The modules which make up a programme of study are assessed using a variety of different methods, enabling students to demonstrate their capabilities in a range of ways. Typical coursework assignments include laboratory reports, essays, literature reviews, short tests, short and sharply focussed critical reports, poster sessions and oral presentations. Formal examinations include short answer questions, essays and data analysis. Multiple choice formats are also employed where appropriate. Students are supported in the production of final year project reports and dissertations. Details of the assessment methods for individual modules can be accessed via the university's online module catalogue. In addition to these learning and teaching methods we encourage independent study, meaning you take responsibility for your own learning. For more information visit our Teaching Approach page.
We offer you a variety of stimulating and effective approaches to teaching, learning and assessment. This enables you and your tutors to explore the very latest thinking within your subject and develops your skills in problem solving, analysis and critical reflection, communication, application of knowledge and modern technologies.
As a University, we commit to providing all our undergraduates with a minimum number of contact hours per week, providing you with timely feedback on your work and a maximum number of 15 students per seminar group.
Lancaster University has committed £2.7m in scholarships and bursaries to help with your fees and living costs. Our financial support depends on your circumstances and how well you do in your A-levels (or equivalent academic qualifications) before starting study with us.

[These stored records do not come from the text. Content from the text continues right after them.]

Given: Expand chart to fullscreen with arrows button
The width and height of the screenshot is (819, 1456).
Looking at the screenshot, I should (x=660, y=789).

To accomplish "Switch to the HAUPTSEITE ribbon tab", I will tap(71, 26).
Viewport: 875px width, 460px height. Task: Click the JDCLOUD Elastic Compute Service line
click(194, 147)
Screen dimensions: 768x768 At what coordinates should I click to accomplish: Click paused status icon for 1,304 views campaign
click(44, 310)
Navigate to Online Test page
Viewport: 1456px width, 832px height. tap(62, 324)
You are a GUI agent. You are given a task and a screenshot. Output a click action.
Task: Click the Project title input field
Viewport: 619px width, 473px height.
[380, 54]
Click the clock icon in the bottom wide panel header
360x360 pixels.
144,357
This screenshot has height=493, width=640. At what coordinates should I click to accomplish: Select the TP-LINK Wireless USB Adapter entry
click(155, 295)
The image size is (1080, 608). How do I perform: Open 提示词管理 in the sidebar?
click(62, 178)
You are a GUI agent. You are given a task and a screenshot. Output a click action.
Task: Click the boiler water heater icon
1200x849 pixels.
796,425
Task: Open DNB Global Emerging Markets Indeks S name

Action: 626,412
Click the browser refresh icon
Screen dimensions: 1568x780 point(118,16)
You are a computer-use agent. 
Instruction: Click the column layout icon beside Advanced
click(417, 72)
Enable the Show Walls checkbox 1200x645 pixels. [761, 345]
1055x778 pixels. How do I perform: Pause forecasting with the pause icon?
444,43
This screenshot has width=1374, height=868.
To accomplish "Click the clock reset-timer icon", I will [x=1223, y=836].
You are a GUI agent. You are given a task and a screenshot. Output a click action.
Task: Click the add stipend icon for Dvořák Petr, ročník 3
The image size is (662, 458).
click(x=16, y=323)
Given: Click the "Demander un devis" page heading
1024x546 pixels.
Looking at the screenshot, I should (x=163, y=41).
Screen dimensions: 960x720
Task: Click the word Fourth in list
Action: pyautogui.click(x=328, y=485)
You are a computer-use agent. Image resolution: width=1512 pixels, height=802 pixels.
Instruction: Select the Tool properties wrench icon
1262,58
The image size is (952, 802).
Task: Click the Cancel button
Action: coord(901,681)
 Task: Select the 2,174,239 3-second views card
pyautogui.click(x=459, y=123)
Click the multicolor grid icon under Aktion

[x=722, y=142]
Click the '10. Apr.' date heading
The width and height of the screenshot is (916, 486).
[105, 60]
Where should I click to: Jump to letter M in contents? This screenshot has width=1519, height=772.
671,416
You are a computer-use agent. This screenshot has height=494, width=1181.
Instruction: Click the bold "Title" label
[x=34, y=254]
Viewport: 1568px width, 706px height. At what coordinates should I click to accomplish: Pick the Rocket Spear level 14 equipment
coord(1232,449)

Lancaster University's priority is to support every student to make the most of their life and education. For students starting their study with us in 2014, over 600 each year will be entitled to bursaries and/or scholarships to help them with the cost of fees and/or living expenses. For UK students entering in 2014 we will have the following financial support available:
- An Academic Scholarship of £2,000 for the first year of study to any student from the UK entering with A*, A*, A or equivalent academic qualifications
- An Access Scholarship of £1,000 per year for all UK students from households with an income of less than £42,600 who achieve grades of A*, A, A or the equivalent academic qualifications
- A Lancaster Bursary of £1,000 per annum for all students from England with a household income of more than £25,000 but less than £42,600
- As part of the National Scholarship Programme, a £1,000 Bursary, a £1,000 Fee Waiver and a £1,000 Accommodation Discount in the first year of study, for students from England with a household income of less than £25,000. Plus a Lancaster Bursary of £1,000 in subsequent years.
*All of the financial awards above are subject to approval by the Office for Fair Access July 2013.